Can the Intel and Defense Community Conquer Data Overload?

After decades of conflict, the defense intelligence enterprise is coming to grips with a key intelligence challenge: data is useless if it cannot be analyzed and made sense of faster than the adversary (Source: Chase Cannon/USAF).

January 14, 2019 | Source: C4ISRNET, c4isrnet.com, mark pomerleau, 5 September 2018

The Department of Defense (DoD) and intelligence community is coming to grips with the realization that it might have too much to make sense of after almost two decades of collecting mass quantities of intelligence data. This realization was one of the catalysts for DoD’s flagship machine-learning effort dubbed Project Maven; with the hours of imagery data collected from aerial platforms, maybe algorithms could do the processing and unburden analysts.

However, these algorithms rely on data sets that have been prepared to be analyzed, which is called structured or tagged data. Leaders are now asserting that many of these data sets have not yet been tagged, thus potentially rendering the latest technology advancements useless.

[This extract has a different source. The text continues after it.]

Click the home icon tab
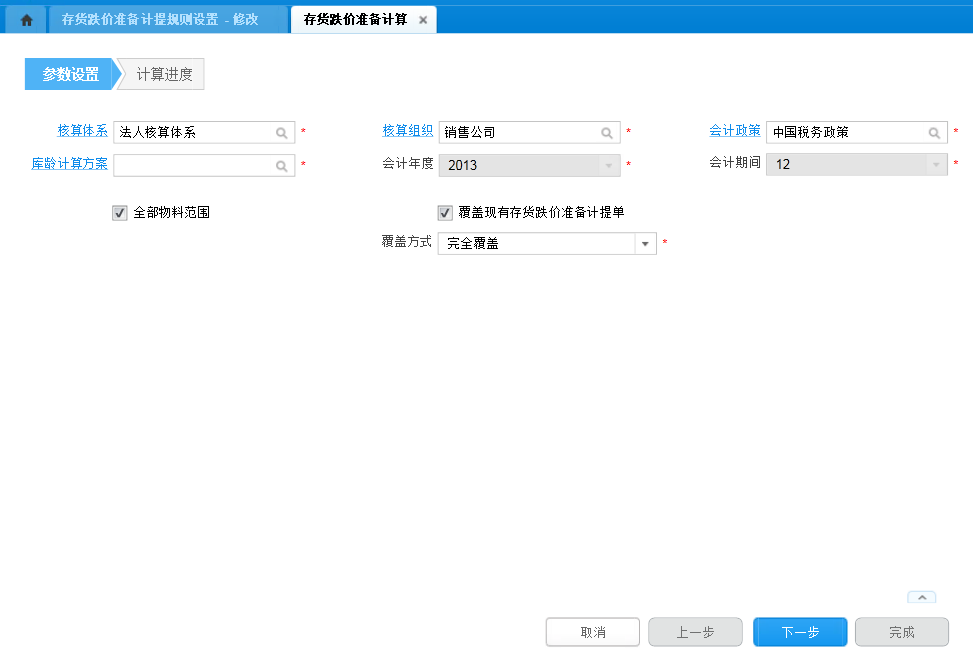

“There’s a lot of unexamined data … that you can apply machine learning to identify objects of interest in the seams,” Dawn Meyerriecks, director of Science and Technology at the Central Intelligence Committee (CIA), said Sept. 4 at the Intelligence and National Security Summit hosted by the Intelligence and National Security Alliance (INSA) and the Armed Forces Communications & Electronics Association (AFCEA).

DoD and the Intelligence Community (IC) have been very good at the data gathering piece, Lt. Gen. John Bansemer, assistant director of National Intelligence for Partner Engagement within the Office of the Director of National Intelligence, said Sept. 5 at the same conference. However, now the community as a whole must focus more on how to enable analysts to make sense of all this data and get to the essence of decision to provide an advantage to commanders.

After all, the data is useless if it cannot be analyzed and made sense of faster than the adversary. Some in the military are beginning to tag data immediately in order to allow for faster analysis by machines.